Nevertheless - or so it seems to me - the crucial fact is that for a few years there was a ferment of ideas, and a liberalism of regime, which allowed "rebels within the rebellion" like Jack Mundey and other BLs to sail to the "uncharted waters". The tragedy was that the authentic Marxist left was too weak then - especially in industries like building - to pull together something longer-lasting from that radicalisation.

Other people at the 8 May meeting disagreed with me on the importance of the developments in the CPA. The CPA never became really left-wing, they said; Mundey and the NSW BLF leaders never had much support from the rest of the CPA for their radicalism; and their ideas came more from the New Left than from the CPA.

Party and union

All those points have some truth. But the CPA was different from the New Left because it had roots in the working class. It had ceased to be a revolutionary working-class party over 40 years before; nevertheless, it recruited and trained working-class radicals, put them in touch with each other, miseducated them but also prompted some of them to educate themselves. The NSW BLF's actions were not "spontaneous". They would not have been possible without the existence within the BLF of an active and articulate minority who had the democratic, socialist or Marxist intellectual "baggage" with which to "carry" such issues as workers' control, the priority of human environment over profit, women's rights, and gay and lesbian rights. Where did they acquire that "baggage"? Mostly through or around the CPA, I'll bet.
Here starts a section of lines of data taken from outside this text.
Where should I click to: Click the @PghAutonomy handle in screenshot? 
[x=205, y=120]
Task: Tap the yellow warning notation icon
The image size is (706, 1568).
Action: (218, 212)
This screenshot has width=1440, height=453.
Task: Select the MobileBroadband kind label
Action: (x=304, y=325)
When the CPA was destabilised in the early 1970s, that did not transform it back into a revolutionary party, but it did open up spaces for some of the CPA's "assets" to be partially reappropriated. Only a democratic, self-educating, politically-impassioned party rooted in the working class could probably have made something more lasting of the short but inspiring heyday of the NSW BLF; even that short heyday would probably have been impossible without the temporary and approximate existence of a sort of quasi-party on the fringes of the CPA, facilitated by the CPA's destabilisation; only the building of a party, or some approach to it, within the working class, will make something solid out of the current flowering of "Teamsters and Turtles" solidarity.